Below are some entries. Output each one exactly as it appears.

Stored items
*** Block opens ***

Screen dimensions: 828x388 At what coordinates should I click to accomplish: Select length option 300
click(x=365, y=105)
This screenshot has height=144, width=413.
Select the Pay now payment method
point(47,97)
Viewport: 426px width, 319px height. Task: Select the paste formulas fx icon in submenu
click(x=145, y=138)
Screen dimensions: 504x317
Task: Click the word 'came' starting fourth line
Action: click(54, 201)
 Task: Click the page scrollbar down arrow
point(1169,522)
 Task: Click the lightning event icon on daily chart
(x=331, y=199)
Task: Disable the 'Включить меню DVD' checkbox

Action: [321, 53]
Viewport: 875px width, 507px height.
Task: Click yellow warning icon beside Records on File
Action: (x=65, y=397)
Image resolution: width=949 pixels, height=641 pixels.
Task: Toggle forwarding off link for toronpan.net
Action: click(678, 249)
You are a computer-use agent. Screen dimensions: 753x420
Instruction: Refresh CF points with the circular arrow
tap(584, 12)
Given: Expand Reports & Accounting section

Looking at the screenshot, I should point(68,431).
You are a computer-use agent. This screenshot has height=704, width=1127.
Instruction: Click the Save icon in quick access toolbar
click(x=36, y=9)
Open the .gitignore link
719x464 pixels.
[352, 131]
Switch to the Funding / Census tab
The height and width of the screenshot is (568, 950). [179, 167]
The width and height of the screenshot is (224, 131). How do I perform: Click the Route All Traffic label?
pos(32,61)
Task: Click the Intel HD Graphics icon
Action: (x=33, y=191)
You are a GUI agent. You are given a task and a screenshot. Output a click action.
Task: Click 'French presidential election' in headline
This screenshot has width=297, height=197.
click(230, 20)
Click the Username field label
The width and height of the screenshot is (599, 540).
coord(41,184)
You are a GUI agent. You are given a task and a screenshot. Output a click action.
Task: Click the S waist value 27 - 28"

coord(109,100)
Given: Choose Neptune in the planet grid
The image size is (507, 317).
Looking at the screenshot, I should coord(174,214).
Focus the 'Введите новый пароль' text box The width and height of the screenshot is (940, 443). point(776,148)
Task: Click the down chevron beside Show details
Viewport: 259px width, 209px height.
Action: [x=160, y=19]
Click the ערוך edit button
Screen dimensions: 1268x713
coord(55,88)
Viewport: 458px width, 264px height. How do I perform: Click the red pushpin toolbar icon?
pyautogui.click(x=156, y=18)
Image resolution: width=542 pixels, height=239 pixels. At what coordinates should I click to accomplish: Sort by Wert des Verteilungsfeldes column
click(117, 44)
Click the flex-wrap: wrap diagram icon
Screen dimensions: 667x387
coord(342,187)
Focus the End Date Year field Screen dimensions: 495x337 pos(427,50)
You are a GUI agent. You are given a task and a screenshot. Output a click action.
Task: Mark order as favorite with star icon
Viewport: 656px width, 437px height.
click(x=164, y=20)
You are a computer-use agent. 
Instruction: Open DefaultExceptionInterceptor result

*** Block closes ***

- _Answer to the problem_:
Screen dimensions: 828x388 At what coordinates should I click to accomplish: Select length option 300
click(x=365, y=105)
This screenshot has height=144, width=413.
Select the Pay now payment method
point(47,97)
Viewport: 426px width, 319px height. Task: Select the paste formulas fx icon in submenu
click(x=145, y=138)
Screen dimensions: 504x317
Task: Click the word 'came' starting fourth line
Action: click(54, 201)
 Task: Click the page scrollbar down arrow
point(1169,522)
 Task: Click the lightning event icon on daily chart
(x=331, y=199)
Task: Disable the 'Включить меню DVD' checkbox

Action: [321, 53]
Viewport: 875px width, 507px height.
Task: Click yellow warning icon beside Records on File
Action: (x=65, y=397)
Image resolution: width=949 pixels, height=641 pixels.
Task: Toggle forwarding off link for toronpan.net
Action: click(678, 249)
You are a computer-use agent. Screen dimensions: 753x420
Instruction: Refresh CF points with the circular arrow
tap(584, 12)
Given: Expand Reports & Accounting section

Looking at the screenshot, I should point(68,431).
You are a computer-use agent. This screenshot has height=704, width=1127.
Instruction: Click the Save icon in quick access toolbar
click(x=36, y=9)
Open the .gitignore link
719x464 pixels.
[352, 131]
Switch to the Funding / Census tab
The height and width of the screenshot is (568, 950). [179, 167]
The width and height of the screenshot is (224, 131). How do I perform: Click the Route All Traffic label?
pos(32,61)
Task: Click the Intel HD Graphics icon
Action: (x=33, y=191)
You are a GUI agent. You are given a task and a screenshot. Output a click action.
Task: Click 'French presidential election' in headline
This screenshot has width=297, height=197.
click(230, 20)
Click the Username field label
The width and height of the screenshot is (599, 540).
coord(41,184)
You are a GUI agent. You are given a task and a screenshot. Output a click action.
Task: Click the S waist value 27 - 28"

coord(109,100)
Given: Choose Neptune in the planet grid
The image size is (507, 317).
Looking at the screenshot, I should coord(174,214).
Focus the 'Введите новый пароль' text box The width and height of the screenshot is (940, 443). point(776,148)
Task: Click the down chevron beside Show details
Viewport: 259px width, 209px height.
Action: [x=160, y=19]
Click the ערוך edit button
Screen dimensions: 1268x713
coord(55,88)
Viewport: 458px width, 264px height. How do I perform: Click the red pushpin toolbar icon?
pyautogui.click(x=156, y=18)
Image resolution: width=542 pixels, height=239 pixels. At what coordinates should I click to accomplish: Sort by Wert des Verteilungsfeldes column
click(117, 44)
Click the flex-wrap: wrap diagram icon
Screen dimensions: 667x387
coord(342,187)
Focus the End Date Year field Screen dimensions: 495x337 pos(427,50)
You are a GUI agent. You are given a task and a screenshot. Output a click action.
Task: Mark order as favorite with star icon
Viewport: 656px width, 437px height.
click(x=164, y=20)
You are a computer-use agent. 
Instruction: Open DefaultExceptionInterceptor result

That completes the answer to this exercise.